Details of the methods for separation of labeled lipides from the enzyme incubation mixture and for the quantitative removal of unchanged labeled substrate have been described by Kennedy (10). In the experiments reported in this paper, carbon tetrachloride rather than ethyl acetate was used when equilibrating the lipide extracts against aqueous buffer. Ali-quots of the carbon tetrachloride solution of phospholipides, completely freed of water-soluble radioactive contaminants, were dried in aluminum dishes and counted in a windowless gas flow counter under conditions of negligible self-absorption. The effectiveness of the equilibration procedures was tested by "zero time" controls, in which the trichloroacetic acid was added prior to the enzyme.

Choline-1,2-C14 bromide was purchased from Tracerlab, Inc. Ethanol-amine-1,2-C14 was the gift of Dr. I. Zabin. P-choline and P-ethanolamine were synthesized by a variation of the method of Plimmer and Burch (11). Dipalmitoyl-l-«-glycerophosphoric acid was the gift of Professor E. Baer.

The nucleotides used in this work were products of the Pabst Laboratories, except for the GDP, which was the gift of Dr. D. Sanadi. The amorphous ATP preparation (lot No. 116) was about 95 per cent pure. The crystallized ATP (lot No. 122) was a highly purified product in which no CTP could be detected. The authors wish to express their gratitude to Dr. S. Morell, Dr. A. Frieden, and Dr. S. Lipton of the Pabst Laboratories for generous gifts of several of these nucleotides.
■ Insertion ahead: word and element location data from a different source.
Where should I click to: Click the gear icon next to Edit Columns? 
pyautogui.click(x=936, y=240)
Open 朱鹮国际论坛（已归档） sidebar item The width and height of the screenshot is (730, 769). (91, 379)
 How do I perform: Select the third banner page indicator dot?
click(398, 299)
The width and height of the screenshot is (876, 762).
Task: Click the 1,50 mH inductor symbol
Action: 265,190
Chromatographic Procedures-Chromatography on Dowex 1 formate (2 per cent cross-linked) ion exchange resin was carried out with an apparatus similar to that described by Busch, Hurlbert, and Potter (12). The mixing chamber initially contained 300 ml. of distilled water. The upper reservoir contained either 0.04 n formic acid (formic acid system) or 0.2 n formic acid adjusted to pH 9.4 by the addition of concentrated ammonium hydroxide (ammonium formate system). Paper chromatography was carried out with the solvents previously described (13).

Other materials and methods were described in previous publications (10,13).